Passage for review:
───

The TCJA's Pass-Through Deduction Was Misguided From the Beginning


The Tax Cuts and Jobs Act’s (TCJA) special 20% individual income tax deduction for pass-through businesses such as partnerships and sole proprietorships was misguided—and probably doomed to fail--from the beginning. Newly proposed Treasury rules attempt to address some of the law’s most wrong-headed features but, as written, the statute probably is unfixable.

On one hand, lawmakers understood that allowing the deduction to anyone who claimed to be a pass-through business would open the door to an historic raid on the Treasury. But their solution—a set of self-described guardrails that aimed to limit the number of claimants—has sent the entire enterprise skidding off the road and into the deep ditch of picking economic winners and losers.

[...] Congress granted the new deduction to pass-through businesses owners with taxable income of less than $157,500 for singles ($315,000 for joint filers), no matter the nature of their business. But for those with higher incomes, the deduction was available only to owners of certain kinds of businesses. And that is where it all went south.

Failing simplification and fairness

Once Congress started down the road of granting the pass-through deduction to some business owners but not others, it put government in the role of picking very specific winners and losers. A cardinal rule of tax policy is horizontal equity—treating taxpayers in similar circumstances in roughly the same way. Another is that the tax law should be as simple as possible. The TCJA’s pass-through provision scores a resounding “F” on both measures.

The TCJA itself disqualifies from the deduction businesses “in the fields of health, law, accounting, actuarial science, performing arts, consulting, athletics, financial services, [or]brokerage services.”  It also denies the deduction for a trade or business “where the principal asset is the reputation or skill” of its employees or owners.

But what does all that mean? As often happens, Congress dumped the job of sorting it out on the Treasury which last week proposed 182 pages of rules intended to explain which businesses would qualify for the deduction and which would not.

“Only limited by our imaginations”

───

Recorded information:
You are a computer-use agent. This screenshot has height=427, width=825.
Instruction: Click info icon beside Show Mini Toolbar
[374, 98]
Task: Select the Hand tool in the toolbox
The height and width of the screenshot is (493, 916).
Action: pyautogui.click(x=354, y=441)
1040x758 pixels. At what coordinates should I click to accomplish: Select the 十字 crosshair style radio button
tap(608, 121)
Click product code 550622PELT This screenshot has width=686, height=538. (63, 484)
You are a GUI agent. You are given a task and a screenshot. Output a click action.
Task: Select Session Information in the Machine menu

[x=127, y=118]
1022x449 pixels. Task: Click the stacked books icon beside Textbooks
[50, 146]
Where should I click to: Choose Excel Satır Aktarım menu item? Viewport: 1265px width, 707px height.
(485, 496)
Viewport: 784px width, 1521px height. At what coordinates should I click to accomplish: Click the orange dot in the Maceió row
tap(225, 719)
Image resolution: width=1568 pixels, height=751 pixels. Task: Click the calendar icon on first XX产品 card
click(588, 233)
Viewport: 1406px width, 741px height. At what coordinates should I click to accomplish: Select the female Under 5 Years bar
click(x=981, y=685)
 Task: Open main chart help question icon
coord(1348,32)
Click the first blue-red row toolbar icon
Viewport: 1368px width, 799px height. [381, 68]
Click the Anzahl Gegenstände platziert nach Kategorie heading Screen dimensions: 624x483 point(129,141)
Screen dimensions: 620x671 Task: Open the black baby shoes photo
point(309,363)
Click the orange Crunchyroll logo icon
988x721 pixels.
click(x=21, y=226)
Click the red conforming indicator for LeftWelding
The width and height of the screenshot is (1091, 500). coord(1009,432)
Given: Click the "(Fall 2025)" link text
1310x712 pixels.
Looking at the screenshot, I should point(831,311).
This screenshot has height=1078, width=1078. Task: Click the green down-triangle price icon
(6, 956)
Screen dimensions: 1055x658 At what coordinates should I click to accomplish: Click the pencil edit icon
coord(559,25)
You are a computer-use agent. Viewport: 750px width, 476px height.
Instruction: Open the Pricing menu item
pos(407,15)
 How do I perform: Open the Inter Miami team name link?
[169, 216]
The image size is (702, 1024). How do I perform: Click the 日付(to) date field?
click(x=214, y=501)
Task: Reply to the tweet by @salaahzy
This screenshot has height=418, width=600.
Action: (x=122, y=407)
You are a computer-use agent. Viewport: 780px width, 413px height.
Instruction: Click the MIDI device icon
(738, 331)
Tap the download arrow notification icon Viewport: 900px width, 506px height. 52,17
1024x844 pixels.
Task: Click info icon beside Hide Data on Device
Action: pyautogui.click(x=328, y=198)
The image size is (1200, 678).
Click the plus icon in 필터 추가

───

Exercise instructions:
1 > Please say whether each statement agrees with the article on the pass-through deduction, answering yes or no and quoting the deciding words from it. (a) The special deduction for pass-through businesses is 20%. (b) For joint filers, the income limit below which any pass-through owner could take the deduction is $157,500. (c) The rules Treasury proposed to explain which businesses qualify run 182 pages.
2 > Pick up the article on the pass-through deduction right after its last heading, "Only limited by our imaginations", and write the section that follows.

Activity answers:
1 >
(a) Yes: "special 20% individual income tax deduction for pass-through businesses"
(b) No: "$157,500 for singles ($315,000 for joint filers)"
(c) Yes: "proposed 182 pages of rules intended to explain which businesses would qualify for the deduction and which would not"

2 >
On Monday, Marty Sullivan, the estimable columnist for the journal Tax Notesdescribed just some of the uncertainty  (paywall) created by the new law. Marty, who looks more favorably on Treasury’s effort than I do, nonetheless points out how potentially inconsistent the law is.

For example, the statute and the proposed Treasury guidance try to sort out which businesses are “specified,” that is, which are disqualified from taking the deduction.

Relying on older regulations that apply to another statute (Sec. 448), Treasury concluded that physical therapy businesses are ineligible for the deduction. But occupational therapy businesses still may be OK. Dental practices are out, but optometrists may be good. Similarly, actors are disqualified as performing artists, but news readers or disc jockeys may not be. As Marty writes, “the list is only limited by our imaginations.”

Then there is the matter of banks. You may think a bank is in the financial services business. But if the bank is structured as an S Corporation, you would be wrong—at least for the purposes of Sec. 199A of the Internal Revenue Code. Owners of these banks, unlike many other financial services businesses, are qualified to take the deduction. Why? There is no policy reason. Rather it is because community banks have outsized influence with members of Congress. They are important businesses in most congressional districts and are politically well-connected.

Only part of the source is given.